What I hoping to do is find a way to clone a working Mojave onto 2019 16" MBPs and 2020 iMacs (the very last intel machines, with that 10-core i9 being a screamer). (But the best hack of all would be a means of disabling PlatformSupport checking entirely, permitting Mojave to at least attempt to launch on anything, Apple or not.)
 

sfalatko

macrumors 6502a
Sep 24, 2016
639
364
I don't know if you can bypass the platform check but on a real Mac you could edit the PlatformSupport.plist in the preboot and recovery partitions, clone it, and it should work. You could try with an external disk and see if you can get it to boot and if that works clone it onto the internal disk.

The main catch is if the target computer has hardware that Mojave doesn't support. Catalina has complete hardware support for everything the cMP5,1 has so getting past the compatibility check everything worked perfectly. Getting to later versions of macOS takes OpenCore to deal with hardware issues. Getting to something Ventura or beyond you need to root patch because of missing AVX/AVX2 so you need OCLP.
 

benmuetsch

macrumors member
Oct 10, 2020
73
25
Mojave should basically work on a MP7.1 maybe besides networking and stuff. Would be really interested in this for scientifical reasons :)

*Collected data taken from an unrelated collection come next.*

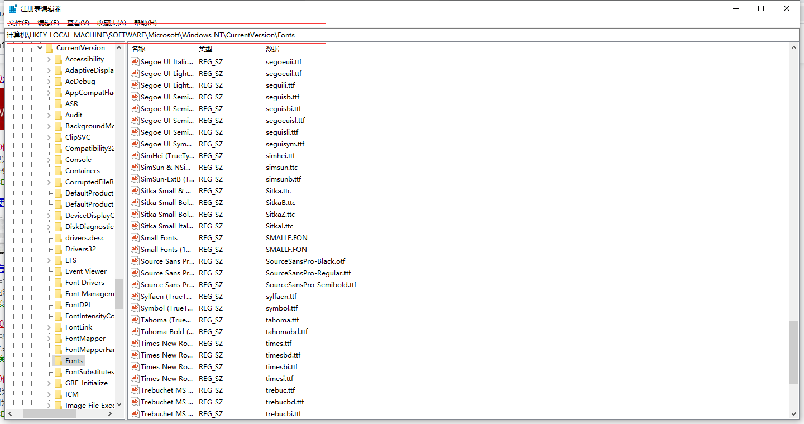The height and width of the screenshot is (424, 804).
Task: Expand the FontLink registry key
Action: [49, 327]

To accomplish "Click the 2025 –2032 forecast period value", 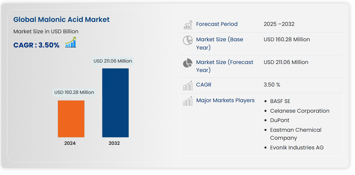I will click(x=279, y=24).
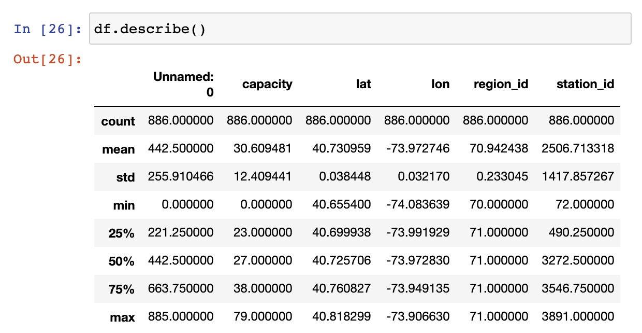Click the 'Unnamed: 0' column header
Viewport: 642px width, 333px height.
(x=184, y=85)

I would tinker around with my 7.1 a bit but it's my work and production machine so too risky atm
 

Minghold

macrumors 6502
Oct 21, 2022
457
272
I don't know if you can bypass the platform check but on a real Mac you could edit the PlatformSupport.plist in the preboot and recovery partitions, clone it, and it should work. You could try with an external disk and see if you can get it to boot and if that works clone it onto the internal disk.

The main catch is if the target computer has hardware that Mojave doesn't support. Catalina has complete hardware support for everything the cMP5,1 has so getting past the compatibility check everything worked perfectly. Getting to later versions of macOS takes OpenCore to deal with hardware issues. Getting to something Ventura or beyond you need to root patch because of missing AVX/AVX2 so you need OCLP.
OCLP is for people trying to put new OSes on old Macs; we're trying to put a (better) "old" OS on intel hardware that is should be capable of running on, but for which deemed Catalina to be the base OS.
 

Minghold

macrumors 6502
Oct 21, 2022
457
272
I'm curious why you want to run Mojave on the 7,1. Is it for the 32bit app compatibility? If so, What I was wondering is might it be easier to bring the mountain to Mohamed so to speak and copy those libraries over into Catalina and get 32bit apps running under Catalina. But you may have different reasons, curious as to what they are?
Mojave is the last OS that'll run in HFS+ (AKA MacOS Extended-journaled drive partition), which is demonstrably faster than APFS, twenty billion times easier to make a bootable backup of, and for which dozens of third-party recovery and management utilities exist.